Politics can impact many components of an individual’s life. Political opinion can be indicative of actions on many different topics. How does politics impact a wealthy investor’s likelihood for making a referral of their financial advisor? Is one political party more likely to refer their financial advisor than another?
Spectrem’s recent research shows that many different components of an advisory relationship are impacted by politics. How likely they are to recommend, why they would choose not to recommend, and how quickly they expect their advisor to return a phone call all vary based on political affiliation. Spectrem identifies three categories of political affiliation; Republican, Democrat, and Independent.
There are some topics that everyone agrees upon, such as overall satisfaction. Eighty-three percent of Republicans are satisfied with their advisor, while 84 percent of Democrats and 82 percent of Independents feel that way. Satisfactions with responsiveness to requests and expertise of advisor are similar, where all political affiliations feel nearly the same.

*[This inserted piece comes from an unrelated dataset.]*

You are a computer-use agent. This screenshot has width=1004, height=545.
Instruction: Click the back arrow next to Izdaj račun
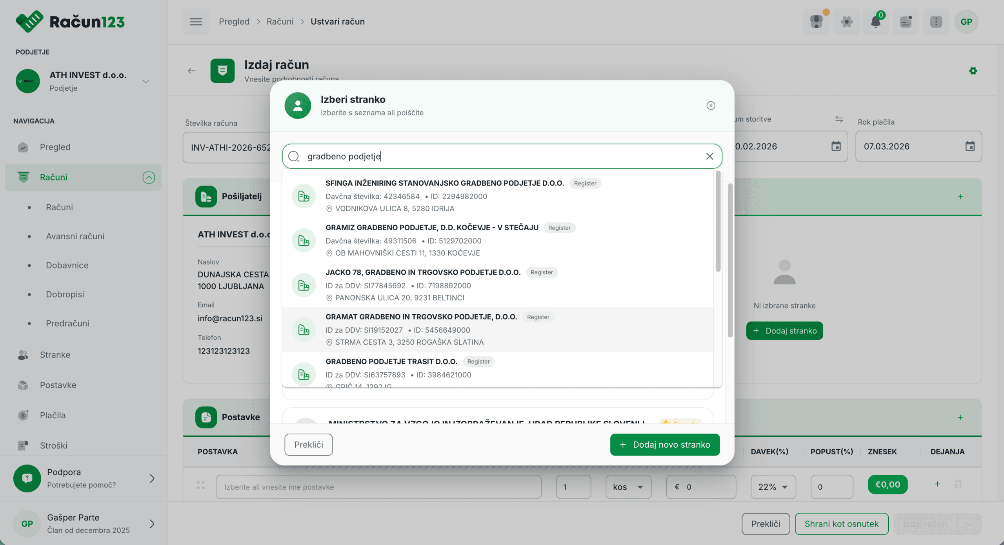point(191,71)
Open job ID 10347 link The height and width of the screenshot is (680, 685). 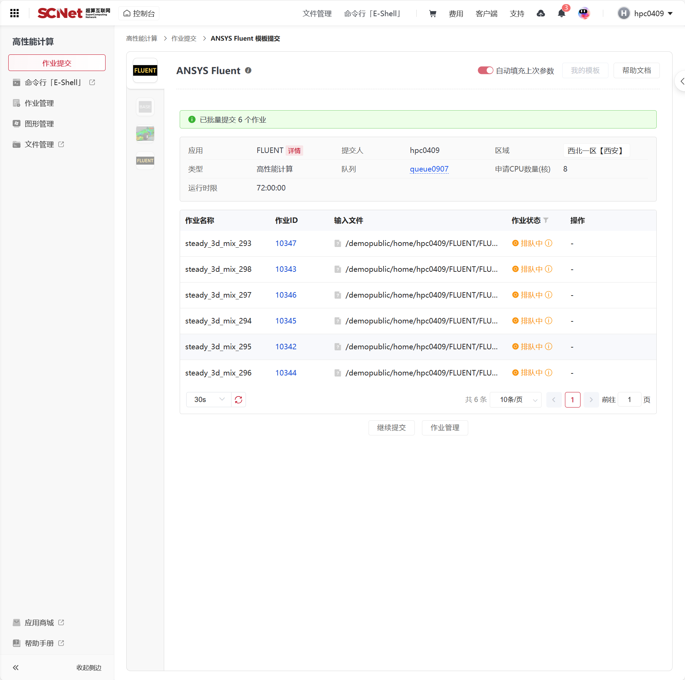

That means that levels of satisfaction are materially the same, while making a referral to their advisor is different. Republicans are the most likely to refer their clients to a friend or colleague at 54 percent. Only 50 percent of Independent investors feel that way. Republicans are also more likely to refer their advisor in the next 12 months and they refer more often. Thirty percent of Independent investors never refer their advisor. Less than a quarter of Republican investors never refer their advisor.
The reasons behind not referring an advisor are varied. Two-thirds of Democrats feel that it simply isn’t their place to tell others where to go/what to buy. Republicans are more likely than Democrats or Independents to have concerns about friends or families having a bad experiences.
While Republicans are more likely to refer, they also have high expectations of their advisor. Over half of Republican investors expect an advisor returns a phone call within 5 hours, while only 42 percent of Democrat investors expect the same. Independent investors fall in the middle, with 49 percent expecting that return call within 5 hours or less.
Advisors often know the political affiliations of their clients, as 28 percent of wealthy investors are looking for an advisor that shares their political views. Being aware of political affiliation allows financial professionals to cater their service to each individual client and their preferences.